Corriere del Mezzogiorno (Campania)
Pandemia, trentatremila posti di lavoro in meno
Rispetto alla media nello stesso periodo del 2019 il totale degli occupati è calato a 1 milione 615 mila
NAPOLI Trentatremila campani in meno hanno un posto di lavoro a fine marzo di quest’anno, quindi in piena pandemia: rispetto alla media del 2019, quando erano un milione 648 mila gli occupati nella regione, al termine del primo trimestre 2020 sono calati a un milione 615 mila. Il vero indicatore da tenere d’occhio in questi mesi è proprio il totale degli occupati.

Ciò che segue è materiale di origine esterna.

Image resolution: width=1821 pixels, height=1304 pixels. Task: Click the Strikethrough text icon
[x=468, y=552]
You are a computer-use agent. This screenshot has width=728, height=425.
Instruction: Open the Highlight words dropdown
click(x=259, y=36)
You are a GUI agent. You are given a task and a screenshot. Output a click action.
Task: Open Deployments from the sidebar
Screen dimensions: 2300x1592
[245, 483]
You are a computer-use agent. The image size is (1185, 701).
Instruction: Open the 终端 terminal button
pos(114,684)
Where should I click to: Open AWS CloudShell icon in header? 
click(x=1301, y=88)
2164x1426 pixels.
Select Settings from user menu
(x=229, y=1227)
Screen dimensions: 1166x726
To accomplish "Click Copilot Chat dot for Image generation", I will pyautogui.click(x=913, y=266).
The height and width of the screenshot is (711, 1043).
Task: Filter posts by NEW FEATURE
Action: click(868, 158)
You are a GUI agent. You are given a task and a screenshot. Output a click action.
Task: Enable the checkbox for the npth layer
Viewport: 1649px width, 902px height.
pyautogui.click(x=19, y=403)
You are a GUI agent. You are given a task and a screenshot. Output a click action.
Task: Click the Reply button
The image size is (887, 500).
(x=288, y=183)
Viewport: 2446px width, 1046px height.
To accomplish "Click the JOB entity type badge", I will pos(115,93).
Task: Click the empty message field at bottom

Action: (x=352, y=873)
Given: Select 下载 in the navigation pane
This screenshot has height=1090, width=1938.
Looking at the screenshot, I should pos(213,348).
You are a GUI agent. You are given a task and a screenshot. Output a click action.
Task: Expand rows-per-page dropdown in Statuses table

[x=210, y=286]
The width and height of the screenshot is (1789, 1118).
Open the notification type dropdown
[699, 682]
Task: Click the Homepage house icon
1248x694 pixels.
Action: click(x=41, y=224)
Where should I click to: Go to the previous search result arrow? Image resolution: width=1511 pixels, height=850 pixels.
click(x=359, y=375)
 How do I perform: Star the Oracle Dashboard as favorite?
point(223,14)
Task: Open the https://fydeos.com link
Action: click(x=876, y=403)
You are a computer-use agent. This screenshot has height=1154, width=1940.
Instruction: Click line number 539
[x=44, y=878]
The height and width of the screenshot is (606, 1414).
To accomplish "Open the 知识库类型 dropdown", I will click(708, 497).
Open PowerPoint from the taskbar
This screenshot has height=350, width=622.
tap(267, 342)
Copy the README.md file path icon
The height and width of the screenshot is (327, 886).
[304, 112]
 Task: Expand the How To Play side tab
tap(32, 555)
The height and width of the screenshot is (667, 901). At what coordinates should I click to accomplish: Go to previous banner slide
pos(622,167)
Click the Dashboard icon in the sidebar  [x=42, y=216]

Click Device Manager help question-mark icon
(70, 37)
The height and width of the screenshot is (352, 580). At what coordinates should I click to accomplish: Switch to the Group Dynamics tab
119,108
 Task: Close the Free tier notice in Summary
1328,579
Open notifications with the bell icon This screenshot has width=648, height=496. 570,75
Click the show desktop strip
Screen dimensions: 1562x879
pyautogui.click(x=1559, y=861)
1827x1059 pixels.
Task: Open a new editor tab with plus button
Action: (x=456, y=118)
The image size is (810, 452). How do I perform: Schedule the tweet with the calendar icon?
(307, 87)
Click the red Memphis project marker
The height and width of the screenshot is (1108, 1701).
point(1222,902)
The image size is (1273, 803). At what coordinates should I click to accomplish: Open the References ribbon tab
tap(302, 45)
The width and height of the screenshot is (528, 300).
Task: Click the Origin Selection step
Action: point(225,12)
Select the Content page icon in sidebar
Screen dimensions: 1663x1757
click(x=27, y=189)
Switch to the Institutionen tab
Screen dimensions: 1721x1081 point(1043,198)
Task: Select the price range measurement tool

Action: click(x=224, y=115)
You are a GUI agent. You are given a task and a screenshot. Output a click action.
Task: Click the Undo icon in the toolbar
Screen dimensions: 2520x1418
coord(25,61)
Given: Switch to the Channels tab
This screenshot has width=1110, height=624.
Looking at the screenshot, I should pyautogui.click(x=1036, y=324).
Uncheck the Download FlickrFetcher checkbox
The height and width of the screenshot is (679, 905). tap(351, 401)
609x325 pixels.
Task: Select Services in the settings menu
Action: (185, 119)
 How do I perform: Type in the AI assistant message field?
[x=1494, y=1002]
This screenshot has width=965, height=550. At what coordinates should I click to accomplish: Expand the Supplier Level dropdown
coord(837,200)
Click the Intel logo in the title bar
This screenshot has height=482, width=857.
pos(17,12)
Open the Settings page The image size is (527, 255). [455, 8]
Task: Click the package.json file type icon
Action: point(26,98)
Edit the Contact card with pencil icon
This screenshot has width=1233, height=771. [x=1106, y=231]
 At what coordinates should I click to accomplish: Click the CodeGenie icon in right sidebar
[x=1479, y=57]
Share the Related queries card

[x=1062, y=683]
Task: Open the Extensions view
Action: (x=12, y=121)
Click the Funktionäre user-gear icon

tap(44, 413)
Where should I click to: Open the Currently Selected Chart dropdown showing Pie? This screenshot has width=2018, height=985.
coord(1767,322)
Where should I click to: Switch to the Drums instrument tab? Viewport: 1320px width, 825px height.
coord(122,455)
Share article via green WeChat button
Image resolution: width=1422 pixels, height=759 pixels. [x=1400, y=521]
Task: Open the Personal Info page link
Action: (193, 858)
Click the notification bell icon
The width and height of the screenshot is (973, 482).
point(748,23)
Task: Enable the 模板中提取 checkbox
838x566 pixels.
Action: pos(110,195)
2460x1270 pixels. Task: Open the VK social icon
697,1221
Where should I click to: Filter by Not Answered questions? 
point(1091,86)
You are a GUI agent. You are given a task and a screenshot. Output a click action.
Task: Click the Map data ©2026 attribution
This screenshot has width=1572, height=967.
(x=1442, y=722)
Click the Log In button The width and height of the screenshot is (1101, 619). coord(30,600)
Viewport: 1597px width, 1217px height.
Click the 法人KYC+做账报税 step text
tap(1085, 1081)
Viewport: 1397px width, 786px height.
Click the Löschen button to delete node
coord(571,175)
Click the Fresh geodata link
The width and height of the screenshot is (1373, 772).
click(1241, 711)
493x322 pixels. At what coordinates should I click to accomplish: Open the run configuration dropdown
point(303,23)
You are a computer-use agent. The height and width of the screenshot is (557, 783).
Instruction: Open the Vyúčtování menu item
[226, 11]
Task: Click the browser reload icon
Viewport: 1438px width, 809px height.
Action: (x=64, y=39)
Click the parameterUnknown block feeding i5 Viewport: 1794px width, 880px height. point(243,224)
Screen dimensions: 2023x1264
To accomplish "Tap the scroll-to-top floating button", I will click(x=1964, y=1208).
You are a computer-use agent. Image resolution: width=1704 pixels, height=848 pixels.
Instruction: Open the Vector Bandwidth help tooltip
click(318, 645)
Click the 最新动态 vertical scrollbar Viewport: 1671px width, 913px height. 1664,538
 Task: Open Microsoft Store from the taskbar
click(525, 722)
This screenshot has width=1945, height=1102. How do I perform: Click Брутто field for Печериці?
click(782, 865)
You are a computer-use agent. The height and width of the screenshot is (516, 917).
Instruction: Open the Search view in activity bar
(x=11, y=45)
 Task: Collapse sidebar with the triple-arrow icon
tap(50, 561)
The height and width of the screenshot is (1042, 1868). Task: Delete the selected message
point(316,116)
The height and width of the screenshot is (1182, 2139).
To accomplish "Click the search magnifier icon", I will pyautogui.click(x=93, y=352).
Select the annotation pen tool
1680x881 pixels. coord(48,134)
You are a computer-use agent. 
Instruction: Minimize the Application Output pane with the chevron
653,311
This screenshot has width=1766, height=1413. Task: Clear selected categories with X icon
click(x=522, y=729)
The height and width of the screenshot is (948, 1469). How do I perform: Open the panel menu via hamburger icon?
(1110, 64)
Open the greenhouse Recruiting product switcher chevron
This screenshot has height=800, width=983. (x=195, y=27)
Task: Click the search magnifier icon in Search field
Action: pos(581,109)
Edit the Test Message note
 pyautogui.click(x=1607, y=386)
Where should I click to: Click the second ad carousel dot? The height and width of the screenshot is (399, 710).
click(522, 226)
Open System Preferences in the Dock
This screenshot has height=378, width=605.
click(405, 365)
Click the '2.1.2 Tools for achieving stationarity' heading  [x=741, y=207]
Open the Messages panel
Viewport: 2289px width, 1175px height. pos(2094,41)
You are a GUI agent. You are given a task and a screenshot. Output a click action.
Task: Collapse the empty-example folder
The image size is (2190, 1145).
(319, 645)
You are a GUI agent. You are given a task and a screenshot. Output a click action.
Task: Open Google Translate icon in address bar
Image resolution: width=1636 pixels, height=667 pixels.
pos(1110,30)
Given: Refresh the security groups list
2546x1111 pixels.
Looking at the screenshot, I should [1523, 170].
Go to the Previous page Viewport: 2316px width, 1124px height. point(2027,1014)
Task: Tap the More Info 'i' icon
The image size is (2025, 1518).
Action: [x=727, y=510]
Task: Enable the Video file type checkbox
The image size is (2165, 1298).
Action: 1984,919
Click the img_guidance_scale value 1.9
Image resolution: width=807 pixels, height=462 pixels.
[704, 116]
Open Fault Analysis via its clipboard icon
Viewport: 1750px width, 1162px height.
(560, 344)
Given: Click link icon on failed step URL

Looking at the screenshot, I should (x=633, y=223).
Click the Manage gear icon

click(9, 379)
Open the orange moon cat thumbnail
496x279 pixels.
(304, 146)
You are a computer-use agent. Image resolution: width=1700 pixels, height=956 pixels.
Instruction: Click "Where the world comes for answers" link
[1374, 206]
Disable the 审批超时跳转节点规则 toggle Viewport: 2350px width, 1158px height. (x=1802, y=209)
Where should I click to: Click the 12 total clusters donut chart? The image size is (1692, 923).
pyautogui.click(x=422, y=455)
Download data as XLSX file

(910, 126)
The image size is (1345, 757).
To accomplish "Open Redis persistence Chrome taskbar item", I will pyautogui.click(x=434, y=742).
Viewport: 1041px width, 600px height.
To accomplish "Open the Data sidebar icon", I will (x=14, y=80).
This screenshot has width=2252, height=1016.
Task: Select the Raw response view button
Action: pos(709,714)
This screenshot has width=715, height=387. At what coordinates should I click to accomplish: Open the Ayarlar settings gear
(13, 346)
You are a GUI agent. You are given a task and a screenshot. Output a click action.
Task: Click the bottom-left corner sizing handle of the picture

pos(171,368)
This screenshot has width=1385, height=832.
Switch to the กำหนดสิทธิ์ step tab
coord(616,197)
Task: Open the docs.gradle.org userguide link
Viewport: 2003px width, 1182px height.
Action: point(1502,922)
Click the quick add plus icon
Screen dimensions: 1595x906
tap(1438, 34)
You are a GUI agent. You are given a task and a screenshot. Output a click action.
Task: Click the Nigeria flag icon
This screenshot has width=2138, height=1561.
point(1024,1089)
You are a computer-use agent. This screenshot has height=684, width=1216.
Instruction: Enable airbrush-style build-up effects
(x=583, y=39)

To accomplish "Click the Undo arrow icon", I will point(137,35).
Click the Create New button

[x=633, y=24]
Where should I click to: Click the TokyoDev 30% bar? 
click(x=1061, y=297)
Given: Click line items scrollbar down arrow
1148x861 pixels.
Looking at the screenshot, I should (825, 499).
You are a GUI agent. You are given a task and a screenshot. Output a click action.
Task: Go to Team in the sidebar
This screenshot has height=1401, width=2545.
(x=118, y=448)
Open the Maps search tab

Pur se tutte le fredde analisi statistiche che l’Istat fa periodicamente offrono una lettura interessante su come il Covid-19 stia incidendo nella carne viva del tessuto economico e sociale di un territorio già in crisi prima del diffondersi del coronavirus.
Nella regione, alla fine del primo trimestre dello scorso anno, il tasso di occupazione tra 15 e 64 anni era 41,1%, a fine marzo 2020 è calato al 40,9%. Sulla media del 2019 la percentuale campana di lavoratori era ancor più elevata, toccando il 41,5%.
Dramma femminile Particolarmente grave appare la situazione delle donne: nella media del 2019 ne erano occupate 589 mila, a marzo di quest’anno 574 mila, ben 15 mila in meno. Dal che si deduce chiaramente che la maggior parte dei posti di lavoro persi erano in precedenza occupati da manodopera femminile. Illuminante è la statistica sulle forze lavoro regionali, data dalle persone occupate e da quelle in cerca di occupazione, che coincide quindi con la popolazione attiva: in Campania erano 449 mila alla fine del primo trimestre 2019, sono calate a 379 mila al 31 marzo di quest’anno, con una caduta di 70 mila unità. Nel 2019 si stimava una forza lavoro attiva nella regione, pur aggiungendo ai numeri certificati dall’Istat quelli di previsione dell’occupazione irregolare, che si aggira attorno ai 2.060 mila posti di lavoro. Di questi sono a rischio quasi il 16%, come emerge dall’analisi del rapporto tra andamento del Pil e tassi di occupazione negli ultimi 5 anni. L’autunno difficile
I disoccupati che cercano attivamente, escludendo quindi gli inattivi, sono al 31 marzo 2020, 379 mila, erano 413 mila nella media dello scorso anno, 34 mila in meno. Ancora una volta la Campania detiene il triste primato italiano della disoccupazione. Colpisce molto il dato degli inattivi, coloro che non studiano, non lavorano e soprattutto sono scoraggiati al punto da non cercarlo nemmeno più: erano un milione 843 mila nella media del 2019, sono aumentati a un milione 888 mila a fine marzo di quest’anno. Dietro i tassi di disoccupazione ai minimi, nonostante la crisi, si celano oltre all’aumento degli inattivi, il boom della cassa integrazione. Anche in assenza di una nuova ondata pandemica, la sfida sarà evitare in autunno un’impennata dei licenziamenti. L’andamento
Se poi si esamina il trend dei diversi settori produttivi, si nota che nella regione tra la fine del primo trimestre 2019 e la fine del primo trimestre 2020, quindi, a dodici mesi di distanza, i posti di lavoro in meno sono 15.800. Il comparto che ha perso di più è stato quello dei servizi, ben 26 mila in meno, l’agricoltura 1.300 in meno, l’industria e le costruzioni, invece, sono andate in controtendenza, registrando un aumento degli occupati, che ovviamente, e ciò spiega l’andamento positivo, comprende anche tutti coloro che sono stati messi a cassa integrazione guadagni.
Per questi motivi giovedì 25 giugno si terrà una manifestazione nazionale a Roma indetta da Fim, Fiom e Uilm, per chiedere al governo di intervenire rapidamente al fine di risolvere le crisi industriali nella siderurgia, automotive, elettrodomestico, anche mettendo in piedi un piano straordinario per l’occupazione. E la vertenza Campania sarà al centro di questa giornata di protesta.